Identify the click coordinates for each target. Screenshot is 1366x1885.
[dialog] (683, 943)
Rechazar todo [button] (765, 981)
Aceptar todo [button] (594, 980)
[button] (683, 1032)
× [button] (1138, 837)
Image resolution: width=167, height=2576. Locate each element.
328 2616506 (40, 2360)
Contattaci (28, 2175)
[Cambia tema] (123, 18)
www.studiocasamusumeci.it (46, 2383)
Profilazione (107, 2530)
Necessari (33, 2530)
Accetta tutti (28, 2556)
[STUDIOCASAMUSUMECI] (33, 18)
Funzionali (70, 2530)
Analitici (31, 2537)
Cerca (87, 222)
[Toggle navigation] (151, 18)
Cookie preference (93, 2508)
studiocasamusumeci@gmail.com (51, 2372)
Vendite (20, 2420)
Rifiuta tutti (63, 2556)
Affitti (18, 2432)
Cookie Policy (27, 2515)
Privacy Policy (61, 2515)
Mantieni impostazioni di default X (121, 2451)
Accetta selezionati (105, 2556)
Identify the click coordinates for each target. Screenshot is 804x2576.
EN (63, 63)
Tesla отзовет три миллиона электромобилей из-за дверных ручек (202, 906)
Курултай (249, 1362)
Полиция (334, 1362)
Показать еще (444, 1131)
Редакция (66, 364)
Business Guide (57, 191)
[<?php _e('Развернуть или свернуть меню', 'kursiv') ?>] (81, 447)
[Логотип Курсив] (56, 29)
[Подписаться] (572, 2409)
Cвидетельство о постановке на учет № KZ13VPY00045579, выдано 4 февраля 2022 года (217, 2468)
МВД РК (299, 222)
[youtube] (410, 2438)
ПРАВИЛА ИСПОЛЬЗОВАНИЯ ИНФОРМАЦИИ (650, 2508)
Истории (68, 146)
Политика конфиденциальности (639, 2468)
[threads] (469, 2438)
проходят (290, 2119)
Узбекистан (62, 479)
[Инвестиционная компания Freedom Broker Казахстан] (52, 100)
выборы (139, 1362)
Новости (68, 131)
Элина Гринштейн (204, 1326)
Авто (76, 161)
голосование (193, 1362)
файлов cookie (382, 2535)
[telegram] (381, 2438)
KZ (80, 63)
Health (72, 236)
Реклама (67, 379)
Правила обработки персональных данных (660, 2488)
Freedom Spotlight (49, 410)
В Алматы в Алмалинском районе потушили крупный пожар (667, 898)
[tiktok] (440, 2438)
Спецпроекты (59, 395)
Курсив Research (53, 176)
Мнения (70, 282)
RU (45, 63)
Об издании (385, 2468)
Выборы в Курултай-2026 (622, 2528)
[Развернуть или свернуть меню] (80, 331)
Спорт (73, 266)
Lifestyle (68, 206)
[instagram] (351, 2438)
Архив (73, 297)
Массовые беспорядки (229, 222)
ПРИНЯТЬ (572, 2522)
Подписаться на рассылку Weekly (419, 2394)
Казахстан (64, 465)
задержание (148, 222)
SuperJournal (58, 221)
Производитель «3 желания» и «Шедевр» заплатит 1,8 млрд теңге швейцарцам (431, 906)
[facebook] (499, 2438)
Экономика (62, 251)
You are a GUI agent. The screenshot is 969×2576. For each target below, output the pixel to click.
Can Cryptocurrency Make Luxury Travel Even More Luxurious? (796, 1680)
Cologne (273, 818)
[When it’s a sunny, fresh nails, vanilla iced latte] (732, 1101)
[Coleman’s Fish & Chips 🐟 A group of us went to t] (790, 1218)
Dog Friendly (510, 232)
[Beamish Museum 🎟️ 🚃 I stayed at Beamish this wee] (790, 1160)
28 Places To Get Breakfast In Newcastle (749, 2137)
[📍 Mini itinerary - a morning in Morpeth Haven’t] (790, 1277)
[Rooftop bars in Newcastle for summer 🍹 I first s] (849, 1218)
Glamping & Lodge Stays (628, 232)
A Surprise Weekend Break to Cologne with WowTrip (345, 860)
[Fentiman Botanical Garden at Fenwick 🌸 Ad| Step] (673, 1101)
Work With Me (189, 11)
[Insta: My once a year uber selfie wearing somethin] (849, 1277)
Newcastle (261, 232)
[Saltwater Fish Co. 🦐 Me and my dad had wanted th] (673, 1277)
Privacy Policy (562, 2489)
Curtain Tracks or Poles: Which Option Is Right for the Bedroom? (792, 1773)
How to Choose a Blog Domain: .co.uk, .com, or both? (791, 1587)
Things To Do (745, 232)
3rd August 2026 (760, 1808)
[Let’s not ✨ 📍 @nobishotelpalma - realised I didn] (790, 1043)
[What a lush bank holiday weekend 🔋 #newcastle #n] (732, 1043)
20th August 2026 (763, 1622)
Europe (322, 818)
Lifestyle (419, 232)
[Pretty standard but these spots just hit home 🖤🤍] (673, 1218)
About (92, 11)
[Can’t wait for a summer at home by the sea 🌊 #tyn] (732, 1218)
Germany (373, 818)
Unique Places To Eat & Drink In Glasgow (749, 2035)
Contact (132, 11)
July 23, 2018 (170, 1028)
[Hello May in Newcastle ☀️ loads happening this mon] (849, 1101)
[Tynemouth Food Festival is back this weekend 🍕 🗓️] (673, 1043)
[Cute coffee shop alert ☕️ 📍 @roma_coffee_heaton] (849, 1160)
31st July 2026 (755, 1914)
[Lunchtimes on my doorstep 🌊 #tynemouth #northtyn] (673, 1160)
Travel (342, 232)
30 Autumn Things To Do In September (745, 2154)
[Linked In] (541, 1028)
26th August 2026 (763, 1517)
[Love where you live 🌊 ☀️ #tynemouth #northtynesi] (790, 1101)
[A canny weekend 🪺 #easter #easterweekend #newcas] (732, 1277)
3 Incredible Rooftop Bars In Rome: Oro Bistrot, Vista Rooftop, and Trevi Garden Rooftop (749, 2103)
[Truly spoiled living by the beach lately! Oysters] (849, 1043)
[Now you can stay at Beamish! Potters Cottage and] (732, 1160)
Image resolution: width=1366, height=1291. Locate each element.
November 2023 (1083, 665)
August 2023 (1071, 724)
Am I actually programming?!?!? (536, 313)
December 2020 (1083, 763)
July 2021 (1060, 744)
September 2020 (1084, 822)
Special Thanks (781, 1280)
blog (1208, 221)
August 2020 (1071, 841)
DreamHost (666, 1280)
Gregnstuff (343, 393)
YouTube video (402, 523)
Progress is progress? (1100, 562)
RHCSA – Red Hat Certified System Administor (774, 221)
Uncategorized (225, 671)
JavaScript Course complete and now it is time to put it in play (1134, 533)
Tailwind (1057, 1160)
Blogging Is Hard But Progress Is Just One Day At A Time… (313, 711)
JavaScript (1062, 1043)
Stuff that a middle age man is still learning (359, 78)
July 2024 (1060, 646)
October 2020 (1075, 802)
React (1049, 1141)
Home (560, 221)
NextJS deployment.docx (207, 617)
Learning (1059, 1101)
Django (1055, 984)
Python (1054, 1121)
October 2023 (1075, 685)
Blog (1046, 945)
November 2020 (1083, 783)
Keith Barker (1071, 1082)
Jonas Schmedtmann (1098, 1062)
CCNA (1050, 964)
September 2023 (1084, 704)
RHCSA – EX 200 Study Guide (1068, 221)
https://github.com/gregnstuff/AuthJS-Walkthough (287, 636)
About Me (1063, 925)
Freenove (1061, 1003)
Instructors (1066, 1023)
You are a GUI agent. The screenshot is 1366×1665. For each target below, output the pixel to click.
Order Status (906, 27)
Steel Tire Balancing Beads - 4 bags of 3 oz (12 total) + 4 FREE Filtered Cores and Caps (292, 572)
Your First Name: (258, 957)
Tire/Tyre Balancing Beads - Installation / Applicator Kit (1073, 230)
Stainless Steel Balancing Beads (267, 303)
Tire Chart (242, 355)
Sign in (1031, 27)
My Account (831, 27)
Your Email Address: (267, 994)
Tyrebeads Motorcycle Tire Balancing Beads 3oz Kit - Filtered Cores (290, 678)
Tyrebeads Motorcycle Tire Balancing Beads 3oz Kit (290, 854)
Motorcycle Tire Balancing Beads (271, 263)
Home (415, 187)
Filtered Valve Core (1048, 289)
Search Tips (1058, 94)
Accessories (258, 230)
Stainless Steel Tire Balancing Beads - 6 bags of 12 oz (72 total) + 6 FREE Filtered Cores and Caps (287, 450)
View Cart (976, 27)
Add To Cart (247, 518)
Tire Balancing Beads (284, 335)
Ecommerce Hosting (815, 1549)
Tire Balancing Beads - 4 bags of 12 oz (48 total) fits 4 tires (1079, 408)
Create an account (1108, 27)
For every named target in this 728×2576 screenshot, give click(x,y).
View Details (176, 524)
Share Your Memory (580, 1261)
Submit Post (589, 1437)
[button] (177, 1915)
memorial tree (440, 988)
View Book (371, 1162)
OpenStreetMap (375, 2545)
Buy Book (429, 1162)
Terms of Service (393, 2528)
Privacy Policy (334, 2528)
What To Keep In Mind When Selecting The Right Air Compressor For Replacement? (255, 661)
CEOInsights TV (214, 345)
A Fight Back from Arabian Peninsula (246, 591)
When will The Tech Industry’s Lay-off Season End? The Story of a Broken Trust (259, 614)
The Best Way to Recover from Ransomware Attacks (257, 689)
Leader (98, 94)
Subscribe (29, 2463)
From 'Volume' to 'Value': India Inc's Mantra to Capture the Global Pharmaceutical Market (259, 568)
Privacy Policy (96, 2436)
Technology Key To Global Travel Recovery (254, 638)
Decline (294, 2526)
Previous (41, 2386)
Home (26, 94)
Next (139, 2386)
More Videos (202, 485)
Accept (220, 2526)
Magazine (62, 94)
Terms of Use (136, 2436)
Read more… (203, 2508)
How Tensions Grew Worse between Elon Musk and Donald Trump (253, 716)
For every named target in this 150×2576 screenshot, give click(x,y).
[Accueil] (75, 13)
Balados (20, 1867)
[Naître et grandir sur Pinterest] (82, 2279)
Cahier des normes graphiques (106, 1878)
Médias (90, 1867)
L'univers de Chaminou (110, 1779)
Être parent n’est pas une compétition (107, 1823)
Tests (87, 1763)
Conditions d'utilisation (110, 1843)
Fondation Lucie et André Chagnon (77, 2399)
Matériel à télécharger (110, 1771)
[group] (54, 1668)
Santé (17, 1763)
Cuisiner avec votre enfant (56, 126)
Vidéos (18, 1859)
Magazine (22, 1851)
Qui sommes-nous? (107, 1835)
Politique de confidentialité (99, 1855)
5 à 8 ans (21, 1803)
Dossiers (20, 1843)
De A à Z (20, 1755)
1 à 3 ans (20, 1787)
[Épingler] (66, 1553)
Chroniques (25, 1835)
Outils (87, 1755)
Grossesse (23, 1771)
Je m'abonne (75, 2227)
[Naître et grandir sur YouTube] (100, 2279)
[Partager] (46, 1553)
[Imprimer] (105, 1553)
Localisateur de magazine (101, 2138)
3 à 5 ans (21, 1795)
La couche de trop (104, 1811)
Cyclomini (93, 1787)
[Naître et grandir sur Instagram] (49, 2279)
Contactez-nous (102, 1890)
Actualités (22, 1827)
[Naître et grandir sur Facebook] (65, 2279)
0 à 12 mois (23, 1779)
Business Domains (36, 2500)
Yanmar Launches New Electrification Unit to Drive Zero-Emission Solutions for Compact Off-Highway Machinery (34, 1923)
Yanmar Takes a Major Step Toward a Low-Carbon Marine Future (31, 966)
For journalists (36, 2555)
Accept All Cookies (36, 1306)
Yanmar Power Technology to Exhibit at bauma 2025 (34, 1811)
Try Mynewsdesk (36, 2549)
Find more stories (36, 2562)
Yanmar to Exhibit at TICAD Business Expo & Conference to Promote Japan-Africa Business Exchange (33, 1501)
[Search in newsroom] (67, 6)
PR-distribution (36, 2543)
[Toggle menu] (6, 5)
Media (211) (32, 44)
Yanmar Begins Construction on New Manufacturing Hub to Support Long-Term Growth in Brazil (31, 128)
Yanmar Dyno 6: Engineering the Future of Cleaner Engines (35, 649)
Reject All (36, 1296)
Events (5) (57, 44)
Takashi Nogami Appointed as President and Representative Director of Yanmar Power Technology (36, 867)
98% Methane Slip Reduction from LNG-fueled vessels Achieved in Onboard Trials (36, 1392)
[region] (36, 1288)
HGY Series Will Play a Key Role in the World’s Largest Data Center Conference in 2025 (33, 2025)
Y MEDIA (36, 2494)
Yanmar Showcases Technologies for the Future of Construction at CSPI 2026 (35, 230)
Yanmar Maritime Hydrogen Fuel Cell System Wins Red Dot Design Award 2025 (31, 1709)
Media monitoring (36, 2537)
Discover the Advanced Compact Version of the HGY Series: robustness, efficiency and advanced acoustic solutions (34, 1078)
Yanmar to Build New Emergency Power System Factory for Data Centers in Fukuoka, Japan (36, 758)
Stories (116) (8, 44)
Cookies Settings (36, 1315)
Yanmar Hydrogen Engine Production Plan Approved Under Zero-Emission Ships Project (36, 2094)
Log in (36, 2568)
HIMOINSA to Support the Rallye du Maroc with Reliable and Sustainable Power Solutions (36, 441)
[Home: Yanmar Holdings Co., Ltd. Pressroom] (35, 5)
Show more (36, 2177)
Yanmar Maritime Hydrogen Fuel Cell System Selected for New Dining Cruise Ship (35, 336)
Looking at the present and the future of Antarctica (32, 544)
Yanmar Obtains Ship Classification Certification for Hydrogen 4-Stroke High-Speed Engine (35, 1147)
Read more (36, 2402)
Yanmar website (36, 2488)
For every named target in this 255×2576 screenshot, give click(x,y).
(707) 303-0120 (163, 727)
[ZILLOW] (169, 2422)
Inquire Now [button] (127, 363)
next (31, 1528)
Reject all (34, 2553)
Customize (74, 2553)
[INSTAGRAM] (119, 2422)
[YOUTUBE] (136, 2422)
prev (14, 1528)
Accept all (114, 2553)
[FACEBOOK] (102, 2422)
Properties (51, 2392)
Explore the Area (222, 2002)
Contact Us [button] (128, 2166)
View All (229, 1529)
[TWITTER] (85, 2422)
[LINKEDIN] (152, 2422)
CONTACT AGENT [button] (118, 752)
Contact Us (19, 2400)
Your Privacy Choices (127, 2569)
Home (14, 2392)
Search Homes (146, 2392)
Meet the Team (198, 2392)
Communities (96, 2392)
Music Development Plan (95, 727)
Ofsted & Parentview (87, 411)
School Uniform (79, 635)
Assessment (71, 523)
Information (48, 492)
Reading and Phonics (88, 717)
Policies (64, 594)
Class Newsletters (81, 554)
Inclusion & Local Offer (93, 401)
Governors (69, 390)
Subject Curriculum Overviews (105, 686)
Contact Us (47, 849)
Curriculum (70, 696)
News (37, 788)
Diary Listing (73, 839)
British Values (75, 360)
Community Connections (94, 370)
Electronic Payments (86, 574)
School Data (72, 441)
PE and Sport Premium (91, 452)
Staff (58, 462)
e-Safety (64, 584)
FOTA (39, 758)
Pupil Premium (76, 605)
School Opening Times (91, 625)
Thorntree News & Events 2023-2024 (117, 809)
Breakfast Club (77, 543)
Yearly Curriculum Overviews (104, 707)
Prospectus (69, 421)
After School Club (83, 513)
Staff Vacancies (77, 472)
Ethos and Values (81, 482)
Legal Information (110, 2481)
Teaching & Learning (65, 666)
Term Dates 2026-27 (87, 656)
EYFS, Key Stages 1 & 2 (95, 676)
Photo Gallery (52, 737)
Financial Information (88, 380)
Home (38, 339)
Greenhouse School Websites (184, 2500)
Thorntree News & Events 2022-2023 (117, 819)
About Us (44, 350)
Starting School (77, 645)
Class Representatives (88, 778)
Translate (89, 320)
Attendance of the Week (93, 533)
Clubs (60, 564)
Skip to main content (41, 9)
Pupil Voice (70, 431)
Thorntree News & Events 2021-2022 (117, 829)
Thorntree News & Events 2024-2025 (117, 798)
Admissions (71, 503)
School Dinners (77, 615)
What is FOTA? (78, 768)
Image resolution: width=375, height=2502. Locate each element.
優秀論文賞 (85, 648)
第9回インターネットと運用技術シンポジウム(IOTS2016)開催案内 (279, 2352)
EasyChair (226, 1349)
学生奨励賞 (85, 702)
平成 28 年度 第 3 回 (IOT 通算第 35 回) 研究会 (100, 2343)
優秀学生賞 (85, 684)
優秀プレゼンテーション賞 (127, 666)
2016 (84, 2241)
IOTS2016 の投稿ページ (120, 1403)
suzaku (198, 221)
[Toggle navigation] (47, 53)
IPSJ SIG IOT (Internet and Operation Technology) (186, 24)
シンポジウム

··········

Please give back, exactly as it stands above, the stretch from the line with "Special Thanks (781, 1280)" through the line with "View Cart (976, 27)", and no line outside it.

Solution
Special Thanks (781, 1280)
blog (1208, 221)
August 2020 (1071, 841)
DreamHost (666, 1280)
Gregnstuff (343, 393)
YouTube video (402, 523)
Progress is progress? (1100, 562)
RHCSA – Red Hat Certified System Administor (774, 221)
Uncategorized (225, 671)
JavaScript Course complete and now it is time to put it in play (1134, 533)
Tailwind (1057, 1160)
Blogging Is Hard But Progress Is Just One Day At A Time… (313, 711)
JavaScript (1062, 1043)
Stuff that a middle age man is still learning (359, 78)
July 2024 (1060, 646)
October 2020 (1075, 802)
React (1049, 1141)
Home (560, 221)
NextJS deployment.docx (207, 617)
Learning (1059, 1101)
Django (1055, 984)
Python (1054, 1121)
October 2023 (1075, 685)
Blog (1046, 945)
November 2020 (1083, 783)
Keith Barker (1071, 1082)
Jonas Schmedtmann (1098, 1062)
CCNA (1050, 964)
September 2023 (1084, 704)
RHCSA – EX 200 Study Guide (1068, 221)
https://github.com/gregnstuff/AuthJS-Walkthough (287, 636)
About Me (1063, 925)
Freenove (1061, 1003)
Instructors (1066, 1023)
You are a GUI agent. The screenshot is 1366×1665. For each target below, output the pixel to click.
Order Status (906, 27)
Steel Tire Balancing Beads - 4 bags of 3 oz (12 total) + 4 FREE Filtered Cores and Caps (292, 572)
Your First Name: (258, 957)
Tire/Tyre Balancing Beads - Installation / Applicator Kit (1073, 230)
Stainless Steel Balancing Beads (267, 303)
Tire Chart (242, 355)
Sign in (1031, 27)
My Account (831, 27)
Your Email Address: (267, 994)
Tyrebeads Motorcycle Tire Balancing Beads 3oz Kit - Filtered Cores (290, 678)
Tyrebeads Motorcycle Tire Balancing Beads 3oz Kit (290, 854)
Motorcycle Tire Balancing Beads (271, 263)
Home (415, 187)
Filtered Valve Core (1048, 289)
Search Tips (1058, 94)
Accessories (258, 230)
Stainless Steel Tire Balancing Beads - 6 bags of 12 oz (72 total) + 6 FREE Filtered Cores and Caps (287, 450)
View Cart (976, 27)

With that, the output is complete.